Since the ³⁰Si neutron absorption reaction rates in ingots change with control rod movement and burn-up steps, the speed of the ingot is different in each burn-up step. The speed (V) and the semiconductor production rate were estimated for each burn-up step depending on the target resistivity, and the results are shown in Table 5.

Table 5. Semiconductor production rate at each burn-up step.

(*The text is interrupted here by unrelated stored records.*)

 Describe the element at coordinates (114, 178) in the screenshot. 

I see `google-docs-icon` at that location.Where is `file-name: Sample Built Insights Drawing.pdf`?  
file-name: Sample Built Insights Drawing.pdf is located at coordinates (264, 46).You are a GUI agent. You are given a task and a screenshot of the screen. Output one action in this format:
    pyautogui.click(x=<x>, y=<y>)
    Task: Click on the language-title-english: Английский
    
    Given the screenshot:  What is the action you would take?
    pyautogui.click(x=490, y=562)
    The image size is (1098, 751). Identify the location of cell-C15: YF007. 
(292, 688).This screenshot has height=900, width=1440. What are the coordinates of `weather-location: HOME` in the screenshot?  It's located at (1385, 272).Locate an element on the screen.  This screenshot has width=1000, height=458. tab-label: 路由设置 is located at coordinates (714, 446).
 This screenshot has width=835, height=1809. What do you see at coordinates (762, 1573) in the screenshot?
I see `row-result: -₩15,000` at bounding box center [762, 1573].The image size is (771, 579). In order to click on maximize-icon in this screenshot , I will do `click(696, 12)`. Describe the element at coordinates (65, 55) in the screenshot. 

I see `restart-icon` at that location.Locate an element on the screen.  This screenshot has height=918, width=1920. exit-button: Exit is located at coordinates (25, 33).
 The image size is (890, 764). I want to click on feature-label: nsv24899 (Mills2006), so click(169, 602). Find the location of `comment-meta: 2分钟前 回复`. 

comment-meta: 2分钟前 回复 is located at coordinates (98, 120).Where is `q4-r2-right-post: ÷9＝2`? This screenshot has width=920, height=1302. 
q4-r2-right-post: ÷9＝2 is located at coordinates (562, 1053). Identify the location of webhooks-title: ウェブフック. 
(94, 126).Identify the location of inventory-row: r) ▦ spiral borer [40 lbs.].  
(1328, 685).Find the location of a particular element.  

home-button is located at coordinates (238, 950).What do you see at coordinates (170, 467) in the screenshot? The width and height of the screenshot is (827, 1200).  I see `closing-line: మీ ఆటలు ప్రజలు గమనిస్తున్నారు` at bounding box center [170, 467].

Target resistivity (Ω cm)	Required number of phosphorus nuclei (Np , 1/cm^3)	Burn-up steps
		Step 1		Step 2		Step 3
		Ingot speed (cm/h)	Tons/year	Ingot speed (cm/h)	Tons/year	Ingot speed (cm/h)	Tons/year
25	2.00E + 14	4.14	69.87	3.30	55.56	3.57	60.20
50	1.00E + 14	8.29	139.75	6.59	111.11	7.14	120.40
75	6.67E + 13	12.43	209.62	9.89	166.67	10.71	180.61
100	5.00E + 13	16.58	279.49	13.18	222.22	14.28	240.81
125	4.00E + 13	20.72	349.37	16.48	277.78	17.86	301.01
150	3.33E + 13	24.87	419.24	19.77	333.33	21.43	361.21
175	2.86E + 13	29.01	489.12	23.07	388.89	25.00	421.41
200	2.50E + 13	33.16	558.99	26.36	444.44	28.57	481.62
225	2.22E + 13	37.30	628.86	29.66	500.00	32.14	541.82
250	2.00E + 13	41.45	698.74	32.96	555.55	35.71	602.02
Step 4		Step 5		Step 6		Step 7
Ingot speed (cm/h)	Tons/year	Ingot speed (cm/h)	Tons/year	Ingot speed (cm/h)	Tons/year	Ingot speed (cm/h′)	Tons/year
3.66	61.64	3.61	60.88	3.63	61.28	3.78	63.64
7.31	123.28	7.22	121.75	7.27	122.56	7.55	127.28
10.97	184.91	10.83	182.63	10.90	183.83	11.33	190.92
14.63	246.55	14.44	243.51	14.54	245.11	15.10	254.56
18.28	308.19	18.06	304.38	18.17	306.39	18.88	318.20
21.94	369.83	21.67	365.26	21.81	367.67	22.65	381.84
25.59	431.47	25.28	426.14	25.44	428.94	26.43	445.48
29.25	493.11	28.89	487.01	29.08	490.22	30.20	509.12
32.91	554.74	32.50	547.89	32.71	551.50	33.98	572.76
36.56	616.38	36.11	608.77	36.35	612.78	37.75	636.40

In case of the required 50 Ω · cm target resistivity, the speed of the ingot varies between 6.59 and 8.29 cm/h, and the production rate varies between 111.11 and 139.75 tons/year. A reduction in the reactor semiconductor production rate was expected due to the additional neutron absorption by the control rod insertion, and there would not be much advantage for elimination of soluble boron if the reduction was too much. However, it was confirmed that almost no reduction was in the production rate. At the time step 2, the production rate was decreased below the previous work result, but the rate was increased in the further time steps. The average semiconductor production rate for the whole reactor operation period is 123.73 tons/year which is slightly higher than outcome in the previous work. The reason for this slight increase is unclear, and it depends on many parameters, such as depletion of the burnable poison, and position and movement of the control rods.

6. Conclusion

The design of a small nuclear reactor for large-diameter NTD-Si can be simplified by eliminating the soluble boron system. Instead of the soluble boron, the excess reactivity can be managed by control rods. Excess reactivity was suppressed mainly by the control rods in the four corner assemblies, but the control rods in the central assembly were needed at the beginning of the reactor operation. A higher power peaking was observed due to the control rods insertion; however, heat removal from the core was possible under 1 atm operating pressure.

Large-diameter ingots 20 cm in height could be irradiated in the reactor irradiation channel with sufficient uniformity and the estimated production rate varied between 111.11 and 139.75 tons/year for 50 Ω · cm target resistivity depending on the control rod positions.